The second study which supported Bowlby is by Shaffer and Emerson called the developmental of social attachment in infancy. This study looked at the gradual development of attachments. Shaffer and Emerson studied sixty babies in Glasgow, visiting them monthly for the first year and returning again at eighteen months. They collected data on attachment by considering two types of behaviours. These were – separation anxiety – when the caregiver id absent the child develops anxiety; and stranger distress – unfamiliar faces which gets them distress. Shaffer and Emerson used a variety of methods to collect their data including observation and interviewing. During each visit, they would approach the baby and see if they cried, whimpered, or showed signs of distress at a strange face. They interviewed the mother, asking them about the baby’s response to various situations such as picking them up after putting them to sleep using a four point scare from zero; zero being no protest shown and to four cries loudly every time. Shaffer and Emerson’s findings suggest that attachment behaviours in babies developed in stages which were loosely linked to their age –
- A-Social – 0-6 weeks – Similar responses to objects and people. Discriminate familiar people by smell and voice. Do not prefer specific people to other.

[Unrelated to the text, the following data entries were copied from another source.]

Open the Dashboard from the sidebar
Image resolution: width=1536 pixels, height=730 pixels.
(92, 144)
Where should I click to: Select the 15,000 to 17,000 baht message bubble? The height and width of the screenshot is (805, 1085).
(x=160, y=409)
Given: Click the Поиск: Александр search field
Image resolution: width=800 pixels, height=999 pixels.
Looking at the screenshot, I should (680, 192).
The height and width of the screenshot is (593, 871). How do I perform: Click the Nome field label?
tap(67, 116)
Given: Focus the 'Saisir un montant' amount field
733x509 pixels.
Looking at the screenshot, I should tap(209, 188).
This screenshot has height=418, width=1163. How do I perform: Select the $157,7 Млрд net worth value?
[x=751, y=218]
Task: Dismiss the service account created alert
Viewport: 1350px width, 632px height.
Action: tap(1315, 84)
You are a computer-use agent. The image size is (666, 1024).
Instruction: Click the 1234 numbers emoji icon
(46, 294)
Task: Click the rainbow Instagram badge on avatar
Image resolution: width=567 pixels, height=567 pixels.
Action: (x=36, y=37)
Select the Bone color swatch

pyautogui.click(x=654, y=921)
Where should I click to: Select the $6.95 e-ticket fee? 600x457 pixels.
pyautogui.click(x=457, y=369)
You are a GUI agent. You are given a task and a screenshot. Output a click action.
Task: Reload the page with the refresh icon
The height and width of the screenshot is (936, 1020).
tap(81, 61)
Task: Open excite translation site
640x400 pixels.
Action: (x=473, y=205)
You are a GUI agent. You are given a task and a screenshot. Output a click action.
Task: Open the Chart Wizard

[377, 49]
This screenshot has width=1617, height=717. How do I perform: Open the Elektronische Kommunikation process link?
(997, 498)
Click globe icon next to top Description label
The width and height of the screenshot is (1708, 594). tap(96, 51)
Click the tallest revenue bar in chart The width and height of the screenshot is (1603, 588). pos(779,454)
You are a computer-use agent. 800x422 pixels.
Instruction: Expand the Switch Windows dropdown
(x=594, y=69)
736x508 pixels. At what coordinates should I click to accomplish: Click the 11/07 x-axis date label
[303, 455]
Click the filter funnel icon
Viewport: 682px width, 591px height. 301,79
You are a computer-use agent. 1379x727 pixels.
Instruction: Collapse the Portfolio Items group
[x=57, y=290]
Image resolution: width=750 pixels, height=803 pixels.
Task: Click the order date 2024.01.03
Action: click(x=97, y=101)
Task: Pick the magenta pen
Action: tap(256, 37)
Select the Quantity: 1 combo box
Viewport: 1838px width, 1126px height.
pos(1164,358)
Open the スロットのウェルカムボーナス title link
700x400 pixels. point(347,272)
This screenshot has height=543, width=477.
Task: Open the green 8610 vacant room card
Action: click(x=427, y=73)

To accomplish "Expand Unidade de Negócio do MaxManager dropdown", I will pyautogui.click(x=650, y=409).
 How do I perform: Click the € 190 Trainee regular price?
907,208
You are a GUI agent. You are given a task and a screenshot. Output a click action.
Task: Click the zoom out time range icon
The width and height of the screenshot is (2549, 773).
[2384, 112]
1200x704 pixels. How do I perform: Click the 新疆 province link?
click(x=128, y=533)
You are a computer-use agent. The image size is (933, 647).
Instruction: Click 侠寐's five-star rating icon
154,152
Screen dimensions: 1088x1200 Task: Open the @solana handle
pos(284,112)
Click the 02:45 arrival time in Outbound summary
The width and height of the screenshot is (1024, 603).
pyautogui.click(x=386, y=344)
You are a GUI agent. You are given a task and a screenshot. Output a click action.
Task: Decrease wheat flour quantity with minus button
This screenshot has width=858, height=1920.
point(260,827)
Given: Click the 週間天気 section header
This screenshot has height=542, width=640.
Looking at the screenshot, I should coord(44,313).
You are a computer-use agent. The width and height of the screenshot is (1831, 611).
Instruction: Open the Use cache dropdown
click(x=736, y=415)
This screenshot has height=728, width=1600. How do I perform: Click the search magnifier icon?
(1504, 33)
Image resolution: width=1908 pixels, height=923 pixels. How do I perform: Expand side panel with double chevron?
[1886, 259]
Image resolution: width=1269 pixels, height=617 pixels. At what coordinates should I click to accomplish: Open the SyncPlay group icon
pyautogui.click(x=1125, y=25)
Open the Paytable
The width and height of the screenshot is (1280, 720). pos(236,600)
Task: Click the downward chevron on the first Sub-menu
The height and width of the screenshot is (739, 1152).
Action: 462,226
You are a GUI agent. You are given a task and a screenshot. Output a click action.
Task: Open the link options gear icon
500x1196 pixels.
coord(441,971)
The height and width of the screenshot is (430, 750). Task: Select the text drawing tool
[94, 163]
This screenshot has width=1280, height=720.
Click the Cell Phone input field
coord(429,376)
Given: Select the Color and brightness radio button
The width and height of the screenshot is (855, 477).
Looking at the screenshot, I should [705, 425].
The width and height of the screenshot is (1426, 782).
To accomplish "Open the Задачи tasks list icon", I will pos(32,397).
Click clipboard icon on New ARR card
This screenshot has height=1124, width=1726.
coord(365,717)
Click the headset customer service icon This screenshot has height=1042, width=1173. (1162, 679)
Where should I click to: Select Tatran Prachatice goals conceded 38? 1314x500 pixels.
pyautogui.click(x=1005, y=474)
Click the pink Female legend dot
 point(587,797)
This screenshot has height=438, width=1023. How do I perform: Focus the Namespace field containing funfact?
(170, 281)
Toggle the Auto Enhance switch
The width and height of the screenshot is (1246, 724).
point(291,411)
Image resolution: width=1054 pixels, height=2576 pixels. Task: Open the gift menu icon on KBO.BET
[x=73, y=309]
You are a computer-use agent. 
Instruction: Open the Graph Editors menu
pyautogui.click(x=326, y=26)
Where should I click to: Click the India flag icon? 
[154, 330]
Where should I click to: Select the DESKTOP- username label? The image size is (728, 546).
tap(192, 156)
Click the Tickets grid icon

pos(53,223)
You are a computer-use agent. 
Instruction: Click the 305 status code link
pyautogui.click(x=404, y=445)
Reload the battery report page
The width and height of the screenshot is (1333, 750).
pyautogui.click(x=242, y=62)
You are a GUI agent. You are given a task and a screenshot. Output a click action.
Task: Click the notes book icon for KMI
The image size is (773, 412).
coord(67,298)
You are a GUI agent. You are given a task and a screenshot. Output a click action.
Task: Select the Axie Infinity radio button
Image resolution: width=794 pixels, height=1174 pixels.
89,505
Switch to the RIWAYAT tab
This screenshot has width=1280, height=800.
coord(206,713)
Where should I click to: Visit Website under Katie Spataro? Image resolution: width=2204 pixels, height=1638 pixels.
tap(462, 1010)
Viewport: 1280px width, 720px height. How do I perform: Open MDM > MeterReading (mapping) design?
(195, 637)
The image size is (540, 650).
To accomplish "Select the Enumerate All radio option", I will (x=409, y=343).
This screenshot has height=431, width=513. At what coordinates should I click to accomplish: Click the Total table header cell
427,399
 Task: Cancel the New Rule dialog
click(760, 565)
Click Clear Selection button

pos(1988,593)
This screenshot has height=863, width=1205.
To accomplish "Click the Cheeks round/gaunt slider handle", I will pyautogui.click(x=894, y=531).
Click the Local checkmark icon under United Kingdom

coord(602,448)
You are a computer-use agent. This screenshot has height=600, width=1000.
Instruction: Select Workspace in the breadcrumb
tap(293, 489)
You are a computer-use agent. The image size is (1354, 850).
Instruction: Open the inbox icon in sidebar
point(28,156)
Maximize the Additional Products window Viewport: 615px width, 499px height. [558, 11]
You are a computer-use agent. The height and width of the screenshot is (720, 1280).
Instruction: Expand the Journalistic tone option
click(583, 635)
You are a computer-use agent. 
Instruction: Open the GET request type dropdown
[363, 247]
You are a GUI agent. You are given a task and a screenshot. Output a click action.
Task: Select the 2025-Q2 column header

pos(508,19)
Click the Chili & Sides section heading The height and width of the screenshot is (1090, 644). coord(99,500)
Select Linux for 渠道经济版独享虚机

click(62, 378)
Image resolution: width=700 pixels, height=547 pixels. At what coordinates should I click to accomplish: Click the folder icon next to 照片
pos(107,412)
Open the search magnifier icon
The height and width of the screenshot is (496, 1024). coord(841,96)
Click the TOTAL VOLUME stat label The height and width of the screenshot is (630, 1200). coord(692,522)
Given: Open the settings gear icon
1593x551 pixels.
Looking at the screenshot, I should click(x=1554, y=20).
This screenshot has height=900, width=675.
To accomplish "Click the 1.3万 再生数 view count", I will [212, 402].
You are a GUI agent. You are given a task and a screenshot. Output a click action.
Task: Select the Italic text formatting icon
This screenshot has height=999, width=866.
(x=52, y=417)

- Indiscriminate – 6 weeks – 6 months – become more sociable. Relatively easily comforted by anyone. Don’t show fear of strangers.
- Specific – 7+ months – begin to show separation anxiety and show fear of strangers. The special and important attachment is formed.
- Multiple – 10-11 months and onwards – multiple attachments follow soon after first attachment is made and shows behaviours towards different people.
In contrast of Bowlby’s idea of montropy and hierarchy, Shaffer and Emerson study said that the infant formed their first attachment with one particular person at 7 months and multiple attachments follow soon after it which was at 10-11 months and onwards. However, Bowlby believed that if this special attachment is not formed during the first two and a half years it would not occur at all, while Shaffer and Emerson assumed that the this special and important attachment is formed after seven months and multiple attachments were followed soon after 10-11 months
Another study which supports Bowlby’s theory is by Hazen and Shaver called the ‘love quiz’. The ‘love quiz’ was printed in a newspaper to assess -
- Early attachment experiences which was measured using the a checklist assessing both a child’s relationship with their parents in childhood and the relationship between the parents themselves.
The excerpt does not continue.